### Task instructions
Whatever the listing holds, output it without alteration.

### Task inputs
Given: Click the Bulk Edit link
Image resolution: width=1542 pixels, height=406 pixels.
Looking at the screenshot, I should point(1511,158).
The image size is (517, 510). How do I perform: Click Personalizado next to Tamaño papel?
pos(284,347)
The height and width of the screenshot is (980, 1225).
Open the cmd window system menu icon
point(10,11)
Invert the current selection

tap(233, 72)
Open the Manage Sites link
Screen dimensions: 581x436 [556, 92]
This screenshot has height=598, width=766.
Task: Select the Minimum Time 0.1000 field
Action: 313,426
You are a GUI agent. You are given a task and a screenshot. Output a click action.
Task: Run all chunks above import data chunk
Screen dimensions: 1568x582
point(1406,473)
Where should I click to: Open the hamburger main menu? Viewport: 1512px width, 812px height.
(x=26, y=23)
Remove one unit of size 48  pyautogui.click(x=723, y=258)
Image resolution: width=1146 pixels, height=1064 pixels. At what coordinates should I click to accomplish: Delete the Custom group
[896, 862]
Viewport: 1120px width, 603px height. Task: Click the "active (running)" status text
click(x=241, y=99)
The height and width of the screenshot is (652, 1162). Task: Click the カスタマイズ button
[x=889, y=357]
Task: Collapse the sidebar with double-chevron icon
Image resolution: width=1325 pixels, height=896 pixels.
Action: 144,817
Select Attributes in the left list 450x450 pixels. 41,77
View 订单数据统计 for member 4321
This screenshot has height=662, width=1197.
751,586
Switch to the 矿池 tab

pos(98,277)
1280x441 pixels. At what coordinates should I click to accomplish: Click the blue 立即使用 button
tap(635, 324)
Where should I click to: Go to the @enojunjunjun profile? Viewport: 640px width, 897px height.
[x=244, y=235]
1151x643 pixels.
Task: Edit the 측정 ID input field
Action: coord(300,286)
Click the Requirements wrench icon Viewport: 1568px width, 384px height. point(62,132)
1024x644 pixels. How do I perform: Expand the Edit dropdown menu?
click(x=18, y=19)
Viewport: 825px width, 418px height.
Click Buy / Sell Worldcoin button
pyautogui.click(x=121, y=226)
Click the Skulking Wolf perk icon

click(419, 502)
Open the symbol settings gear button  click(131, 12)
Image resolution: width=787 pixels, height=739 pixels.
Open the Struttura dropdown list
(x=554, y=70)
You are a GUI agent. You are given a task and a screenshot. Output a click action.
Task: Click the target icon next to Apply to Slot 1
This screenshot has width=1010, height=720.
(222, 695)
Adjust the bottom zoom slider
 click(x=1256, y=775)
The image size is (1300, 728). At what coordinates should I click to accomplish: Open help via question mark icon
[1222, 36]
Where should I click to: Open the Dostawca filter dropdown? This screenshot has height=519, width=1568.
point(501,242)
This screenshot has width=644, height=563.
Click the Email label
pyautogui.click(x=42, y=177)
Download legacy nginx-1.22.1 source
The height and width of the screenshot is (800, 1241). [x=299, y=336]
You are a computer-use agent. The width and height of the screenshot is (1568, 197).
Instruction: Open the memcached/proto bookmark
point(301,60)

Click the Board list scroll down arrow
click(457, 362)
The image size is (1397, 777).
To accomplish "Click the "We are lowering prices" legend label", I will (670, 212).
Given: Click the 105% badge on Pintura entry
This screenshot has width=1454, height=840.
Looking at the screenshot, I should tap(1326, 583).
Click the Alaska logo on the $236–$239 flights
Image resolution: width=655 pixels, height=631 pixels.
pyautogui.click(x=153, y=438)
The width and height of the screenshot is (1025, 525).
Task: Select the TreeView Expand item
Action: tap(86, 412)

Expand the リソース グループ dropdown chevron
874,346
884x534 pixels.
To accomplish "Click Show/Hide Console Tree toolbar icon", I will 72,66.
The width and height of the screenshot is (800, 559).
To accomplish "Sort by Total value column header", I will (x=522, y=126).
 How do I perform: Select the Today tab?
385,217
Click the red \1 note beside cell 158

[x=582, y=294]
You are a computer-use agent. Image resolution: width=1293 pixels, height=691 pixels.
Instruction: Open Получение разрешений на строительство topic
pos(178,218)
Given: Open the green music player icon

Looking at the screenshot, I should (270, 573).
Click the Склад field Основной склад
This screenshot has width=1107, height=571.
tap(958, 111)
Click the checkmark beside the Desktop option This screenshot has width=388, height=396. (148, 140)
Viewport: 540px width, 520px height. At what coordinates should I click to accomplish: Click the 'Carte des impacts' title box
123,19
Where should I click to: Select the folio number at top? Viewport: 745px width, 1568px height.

### Solution to this exercise
Given: Click the Bulk Edit link
Image resolution: width=1542 pixels, height=406 pixels.
Looking at the screenshot, I should point(1511,158).
The image size is (517, 510). How do I perform: Click Personalizado next to Tamaño papel?
pos(284,347)
The height and width of the screenshot is (980, 1225).
Open the cmd window system menu icon
point(10,11)
Invert the current selection

tap(233, 72)
Open the Manage Sites link
Screen dimensions: 581x436 [556, 92]
This screenshot has height=598, width=766.
Task: Select the Minimum Time 0.1000 field
Action: 313,426
You are a GUI agent. You are given a task and a screenshot. Output a click action.
Task: Run all chunks above import data chunk
Screen dimensions: 1568x582
point(1406,473)
Where should I click to: Open the hamburger main menu? Viewport: 1512px width, 812px height.
(x=26, y=23)
Remove one unit of size 48  pyautogui.click(x=723, y=258)
Image resolution: width=1146 pixels, height=1064 pixels. At what coordinates should I click to accomplish: Delete the Custom group
[896, 862]
Viewport: 1120px width, 603px height. Task: Click the "active (running)" status text
click(x=241, y=99)
The height and width of the screenshot is (652, 1162). Task: Click the カスタマイズ button
[x=889, y=357]
Task: Collapse the sidebar with double-chevron icon
Image resolution: width=1325 pixels, height=896 pixels.
Action: 144,817
Select Attributes in the left list 450x450 pixels. 41,77
View 订单数据统计 for member 4321
This screenshot has height=662, width=1197.
751,586
Switch to the 矿池 tab

pos(98,277)
1280x441 pixels. At what coordinates should I click to accomplish: Click the blue 立即使用 button
tap(635, 324)
Where should I click to: Go to the @enojunjunjun profile? Viewport: 640px width, 897px height.
[x=244, y=235]
1151x643 pixels.
Task: Edit the 측정 ID input field
Action: coord(300,286)
Click the Requirements wrench icon Viewport: 1568px width, 384px height. point(62,132)
1024x644 pixels. How do I perform: Expand the Edit dropdown menu?
click(x=18, y=19)
Viewport: 825px width, 418px height.
Click Buy / Sell Worldcoin button
pyautogui.click(x=121, y=226)
Click the Skulking Wolf perk icon

click(419, 502)
Open the symbol settings gear button  click(131, 12)
Image resolution: width=787 pixels, height=739 pixels.
Open the Struttura dropdown list
(x=554, y=70)
You are a GUI agent. You are given a task and a screenshot. Output a click action.
Task: Click the target icon next to Apply to Slot 1
This screenshot has width=1010, height=720.
(222, 695)
Adjust the bottom zoom slider
 click(x=1256, y=775)
The image size is (1300, 728). At what coordinates should I click to accomplish: Open help via question mark icon
[1222, 36]
Where should I click to: Open the Dostawca filter dropdown? This screenshot has height=519, width=1568.
point(501,242)
This screenshot has width=644, height=563.
Click the Email label
pyautogui.click(x=42, y=177)
Download legacy nginx-1.22.1 source
The height and width of the screenshot is (800, 1241). [x=299, y=336]
You are a computer-use agent. The width and height of the screenshot is (1568, 197).
Instruction: Open the memcached/proto bookmark
point(301,60)

Click the Board list scroll down arrow
click(457, 362)
The image size is (1397, 777).
To accomplish "Click the "We are lowering prices" legend label", I will (670, 212).
Given: Click the 105% badge on Pintura entry
This screenshot has width=1454, height=840.
Looking at the screenshot, I should tap(1326, 583).
Click the Alaska logo on the $236–$239 flights
Image resolution: width=655 pixels, height=631 pixels.
pyautogui.click(x=153, y=438)
The width and height of the screenshot is (1025, 525).
Task: Select the TreeView Expand item
Action: tap(86, 412)

Expand the リソース グループ dropdown chevron
874,346
884x534 pixels.
To accomplish "Click Show/Hide Console Tree toolbar icon", I will 72,66.
The width and height of the screenshot is (800, 559).
To accomplish "Sort by Total value column header", I will (x=522, y=126).
 How do I perform: Select the Today tab?
385,217
Click the red \1 note beside cell 158

[x=582, y=294]
You are a computer-use agent. Image resolution: width=1293 pixels, height=691 pixels.
Instruction: Open Получение разрешений на строительство topic
pos(178,218)
Given: Open the green music player icon

Looking at the screenshot, I should (270, 573).
Click the Склад field Основной склад
This screenshot has width=1107, height=571.
tap(958, 111)
Click the checkmark beside the Desktop option This screenshot has width=388, height=396. (148, 140)
Viewport: 540px width, 520px height. At what coordinates should I click to accomplish: Click the 'Carte des impacts' title box
123,19
Where should I click to: Select the folio number at top? Viewport: 745px width, 1568px height.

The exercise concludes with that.